Türkiye’de çalışan sayısının yüzde 1,7 artış gösterdiğini bildiren Başbakan Yardımcısı Şimşek, AB ve OECD ülkeleri arasında bu rakamın düşük kaldığını ve reformların yapılmasının siyasi bir zorunluluk olduğunu söyledi. Gelecek 3-6 ay arasında reformların meclise gönderileceğini söyleyen Mehmet Şimşek, AB ülkelerinde 2007 yılından bu yana 2 milyon kişi işini kaybederken, Türkiye’nin 7 milyon iş yarattığını belirtti. 2015 yılında Türkiye’nin neredeyse denge seviyesinde gerçekleştirildiğini ve sıfıra yakın bütçe açığı başarısını kurumlaştırmak istediklerini ifade etti.
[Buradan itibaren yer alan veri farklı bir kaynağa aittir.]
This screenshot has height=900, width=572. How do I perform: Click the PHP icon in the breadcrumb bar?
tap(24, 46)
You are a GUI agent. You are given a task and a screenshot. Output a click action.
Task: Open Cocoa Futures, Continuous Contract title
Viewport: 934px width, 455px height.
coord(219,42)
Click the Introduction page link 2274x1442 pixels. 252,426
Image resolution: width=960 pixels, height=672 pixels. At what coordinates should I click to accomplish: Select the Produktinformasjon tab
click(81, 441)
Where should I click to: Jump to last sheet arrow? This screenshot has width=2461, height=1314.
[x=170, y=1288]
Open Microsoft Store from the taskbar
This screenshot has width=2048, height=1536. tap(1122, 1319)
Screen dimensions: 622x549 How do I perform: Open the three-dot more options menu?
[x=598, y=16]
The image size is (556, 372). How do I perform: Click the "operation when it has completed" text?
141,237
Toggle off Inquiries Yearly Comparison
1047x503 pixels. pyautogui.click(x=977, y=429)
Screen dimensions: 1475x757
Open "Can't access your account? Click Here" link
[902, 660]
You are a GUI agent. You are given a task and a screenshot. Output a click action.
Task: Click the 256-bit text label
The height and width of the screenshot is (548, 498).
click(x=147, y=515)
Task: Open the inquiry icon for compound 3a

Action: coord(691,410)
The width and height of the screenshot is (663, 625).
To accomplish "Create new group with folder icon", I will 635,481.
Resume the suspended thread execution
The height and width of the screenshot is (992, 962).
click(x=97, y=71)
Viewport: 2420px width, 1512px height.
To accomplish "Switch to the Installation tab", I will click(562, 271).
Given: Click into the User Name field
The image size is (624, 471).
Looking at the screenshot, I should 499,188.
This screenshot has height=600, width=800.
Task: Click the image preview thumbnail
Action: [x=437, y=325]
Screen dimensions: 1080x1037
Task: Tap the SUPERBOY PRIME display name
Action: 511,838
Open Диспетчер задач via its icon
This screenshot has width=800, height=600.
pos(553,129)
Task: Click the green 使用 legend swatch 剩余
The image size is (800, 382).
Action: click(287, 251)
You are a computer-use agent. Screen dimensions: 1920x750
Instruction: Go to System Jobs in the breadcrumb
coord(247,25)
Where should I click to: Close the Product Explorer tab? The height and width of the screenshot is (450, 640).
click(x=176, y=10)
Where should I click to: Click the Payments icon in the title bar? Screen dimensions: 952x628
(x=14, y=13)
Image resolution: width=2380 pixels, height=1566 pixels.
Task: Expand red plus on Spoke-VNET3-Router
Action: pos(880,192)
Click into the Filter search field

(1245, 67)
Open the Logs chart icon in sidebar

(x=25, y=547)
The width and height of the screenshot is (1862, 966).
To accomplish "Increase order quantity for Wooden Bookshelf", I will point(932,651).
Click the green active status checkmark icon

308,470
Vergi gelirinden eğitime yüzde 25’inin ayrıldığını aktaran Şimşek, 20-30 yıl sonra eğitime yapılan yatırımların sonucunun alınabileceğini söyledi. Yeni temyiz mahkemeleri oluşturulacağını kaydeden Şimşek, böylece Yargıtay’ın yükünü hafifletmeyi amaçladıklarını kaydetti.
Son yıllarda Türkiye’ye yönelik piyasa algının yükselen piyasa ekonomileri gibi kötüleştiğini ifade eden Şimşek, Türkiye gerçeğinin daha iyi durumunda olduğunu aktardı. Başbakan Yardımcısı Şimşek, son yıllarda reform ajandası için sıkı çalıştıklarını ve hazırlanan reform paketlerinin gelecek günlerde meclise ulaşacağını söyledi. Gerekmesi durumunda meclisin yaz döneminde tatile girmek yerine reform paketlerini geçirmek için çalışmaya devam edileceğini sözlerine ekledi.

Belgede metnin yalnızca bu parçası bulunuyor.